"Haftalarca odamın karanlık ve dumanlı havasından dışarı çıkmadım, her yer sigara kokuyordu. Duvarın her yerini kaplayan küçük not kâğıtları vardı, her birinde ise babamın sözleri ve onla olan anılarım. Okulu bırakmıştım artık, zaten bu halde gitsem de başarısız olacaktım. Evde tek başımaydım amcam çok ısrar etmişti, onların evinde kalıp kendimi toparlamam için, ama olmazdı yapamazdım. Annem ise amcamlarda kalıyordu yoksa destek çıkacak kimse yoktu, çökerdi garip ve yorgun annem..."

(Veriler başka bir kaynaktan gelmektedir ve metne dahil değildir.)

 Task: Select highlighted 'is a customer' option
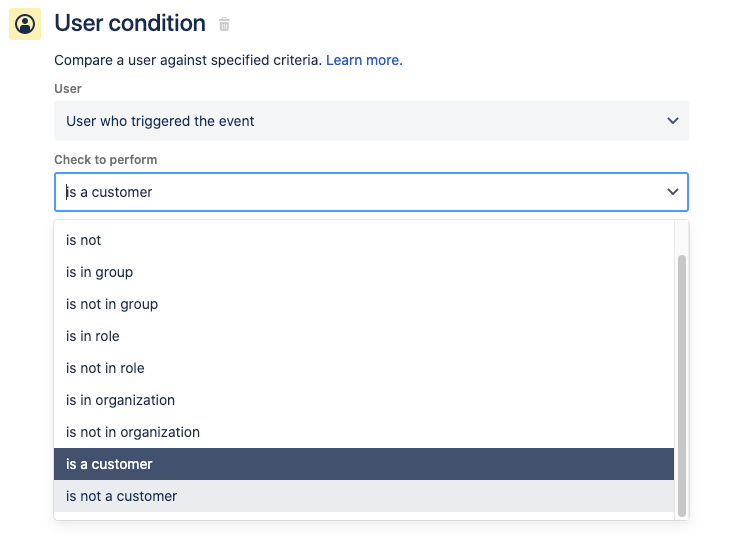pyautogui.click(x=109, y=464)
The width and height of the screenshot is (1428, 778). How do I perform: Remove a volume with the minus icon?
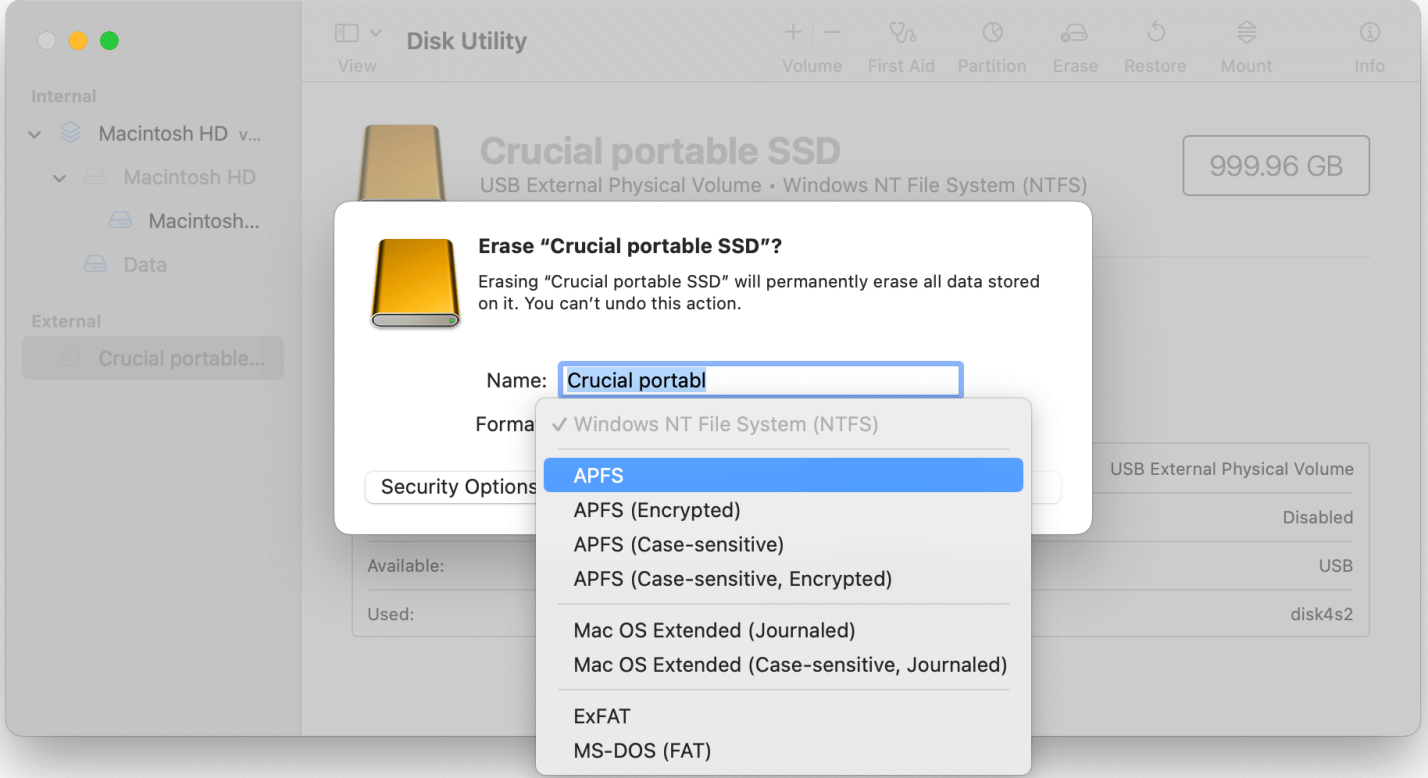pos(831,31)
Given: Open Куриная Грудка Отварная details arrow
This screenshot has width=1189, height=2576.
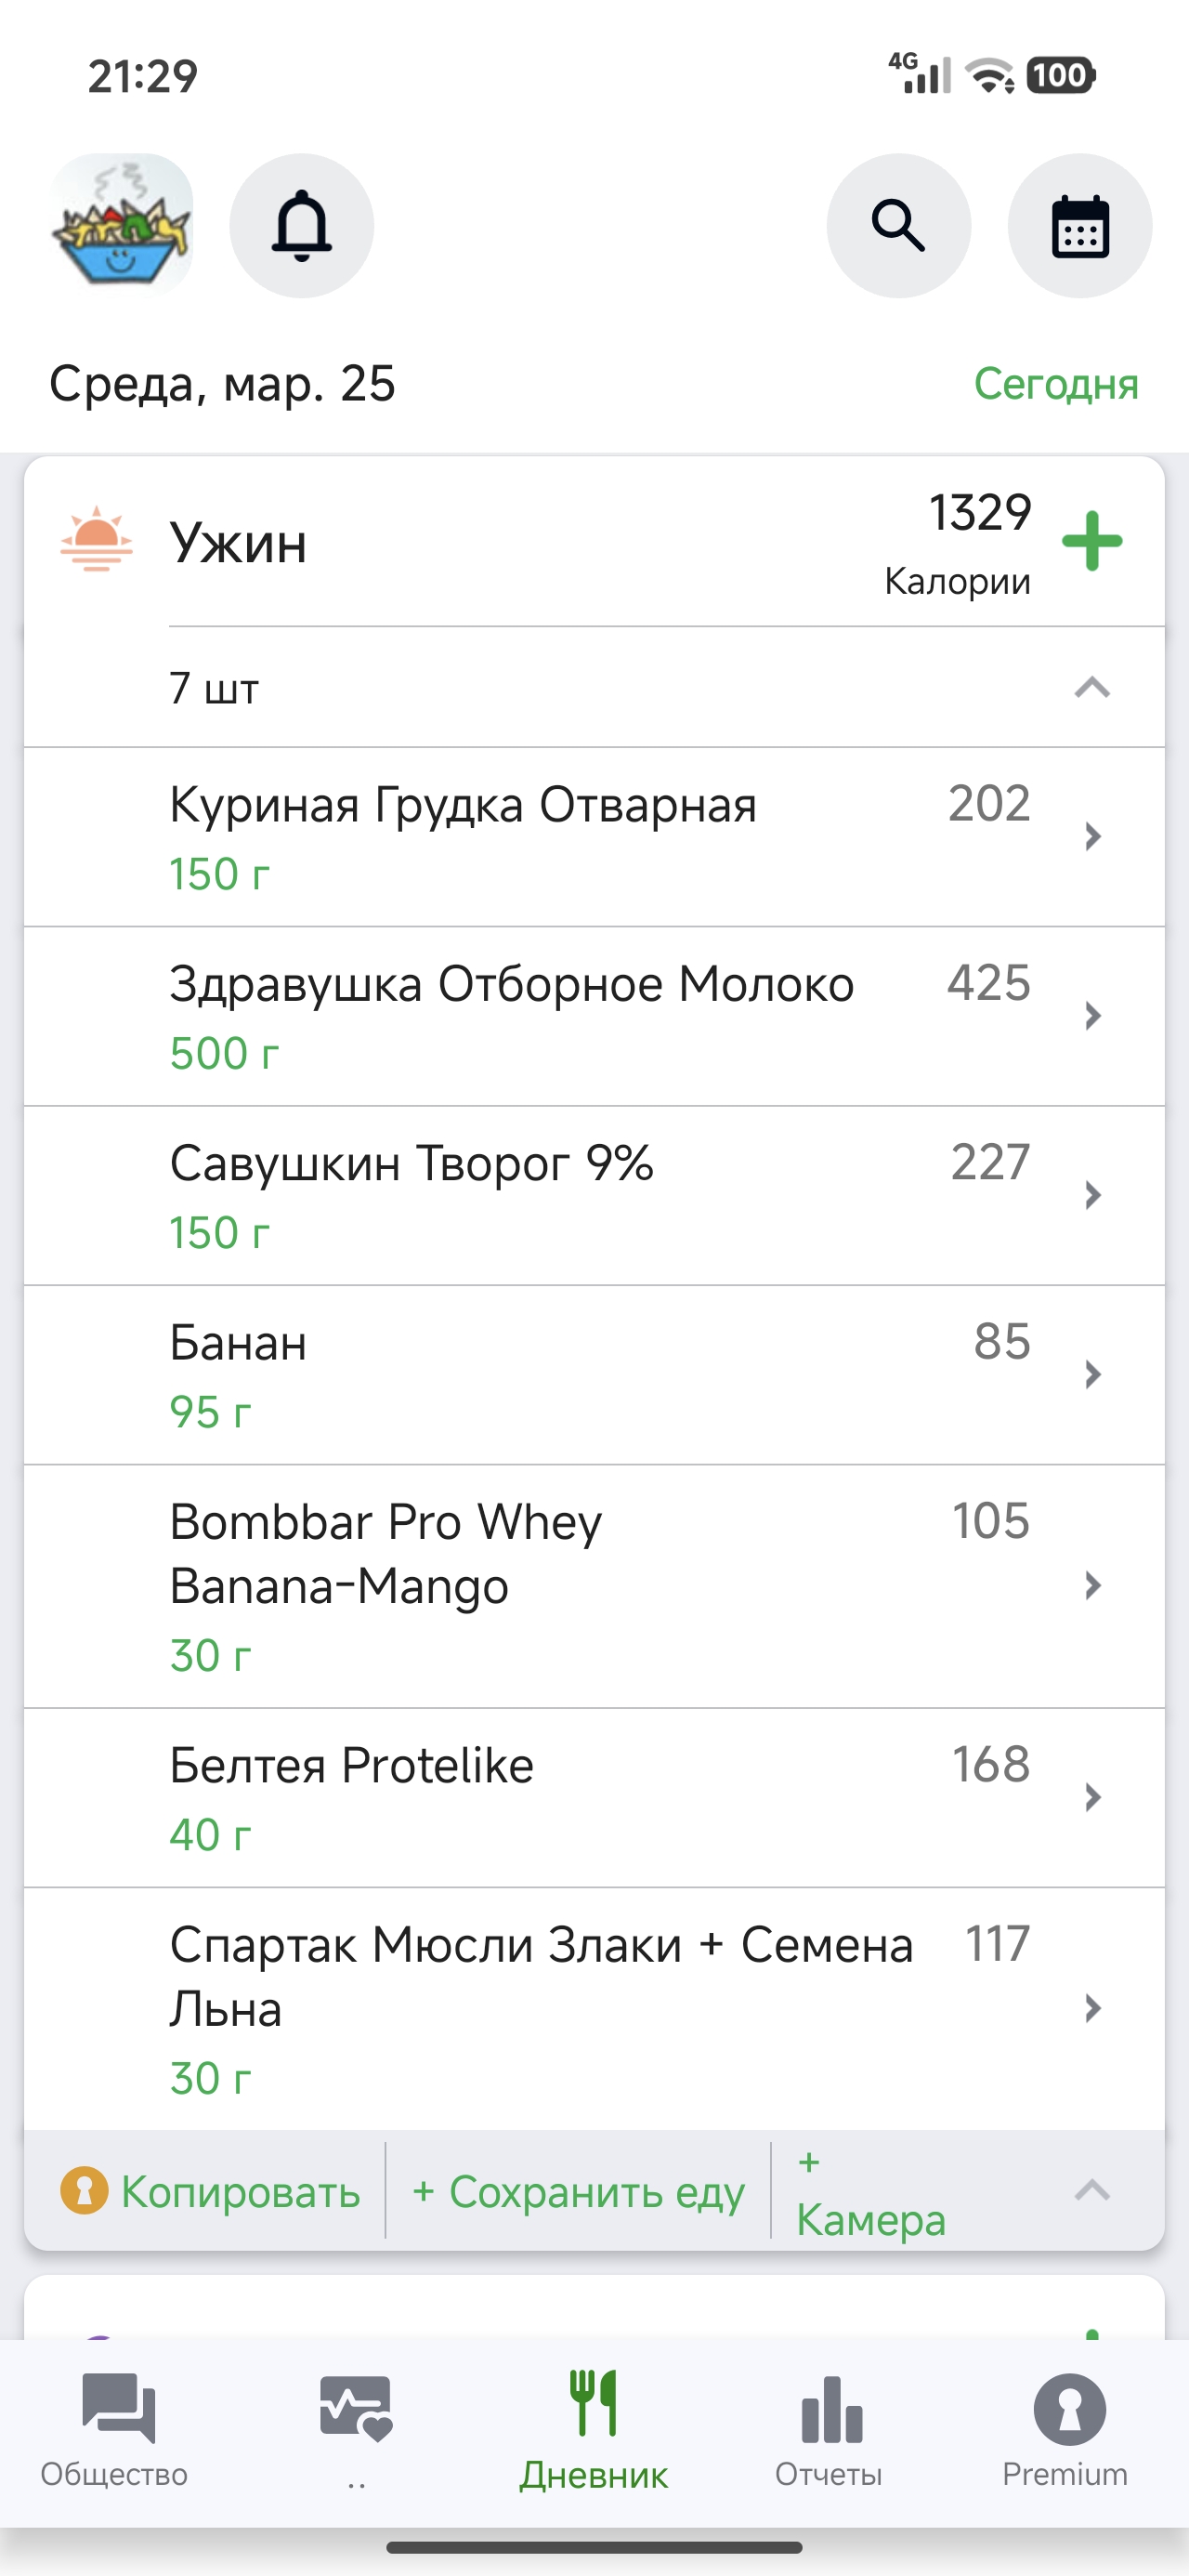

Sigaramın dumanı yavaş yavaş havaya karışırken bir nefes daha aldım, dertlerime bir sis perdesi daha çekmişti o an. Sigaranın ateşinde düşüncelerimi dinlendirirken devam ettim anlatmaya
"...Bir gün zil çaldı gittim kapıyı açtım, karşımdaki amcamdı. İçeri girmek istedi bende istemeyerek de olsa içeri geçmesini istedim, benim odama geçti birkaç perde ve cam açtı içeri uzun zamandan sonra ilk defa güneş ve temiz hava giriyordu. Birkaç dakika özlü sohbetten sonra cebinden bir saat çıkardı "Bu saati deden bir gün arkadaşlarından dayak yiyen babana, erkek olmayı öğrendiği gün vermişti. Bugün sende erkek olmayı öğrendin kalbinin bir yanı eksik ama yine de erkek oldun bugün. Al tak bunu babanda bu senin kolunda olsun isterdi" dedi. Sonra kendime iyi bakmamı ve toparlanmam gerektiğini belirten tonlarca cümle saydı ama benim kulağımda gözümde o saatin akrep ve yelkovanındaydı. Dinlemediğimi fark edip "Ah be çocuk yapma kendine böyle" der gibi kafasını sallayıp evden gitti. Günler haftaları kovaladı haftalar ayları duramaz oldum artık o evde, her şey babamı hatırlatıyordu, anıları aklımda canlandırıyordu o ev yüzünden. Mümkün değildi artık aklımda babamsız yaşayan anıların olması o şehirde. Gözlerim bile çöktü artık ağlamaktan. Annemin yanına gittim konuştuk sarıldık ağladık günlerce sürdü bunlar, annemden bu şehirden gitmek için izin istedim sadece gönlü rahat etsin diye, yoksa bu şehrin anılarının zincirlerini bile kırmıştım. Tabi ana yüreği salmadı yüreğinin bir parçasını daha. Eriyip gidiyordum gün geçtikçe, fazla yük bindirilen makine gibi dişlerimi sıyırıyordum, bu görüntüme dayanamayıp en sonunda izin verdi. İzin vermesi de yetmedi onca denemeyle bile ayrılamadık bir türlü. En sonunda gitme vakti gelmişti, toparlandım. Yolculuk zor olacaktı şehir değiştirmek bu yaştaki bir insan için hem maddi hem de manevi yönden çokça zordu. Haliyle büyük değişiklikler büyük paralar gerektirir. Günlerce uğraşıp yaptığım maketlerimi, oyuncaklarımı, bilgisayarımı, ipad'ı, iphone'mi para eden her şeyimi sadece müzik çalar ve giyeceklerimin bir kaçı hariç. Yola koyuldum hedefim İstanbul'du. Zorlu bir yolculuktu buraya kadar gelmek, sadece yeni bir hayat için her şeyden vazgeçmek... İşte beni buraya kadar sürükleyen hikâyem bu, sürüklemekle bırakmadı, ruhumu da sürdü yoksunluğa ve karanlığa. Anladım artık benim karamsarlık kafesinden çıkmam gerektiğini. İşte beni buruya sürükleyen hem hikayem hem de kafesimdi. "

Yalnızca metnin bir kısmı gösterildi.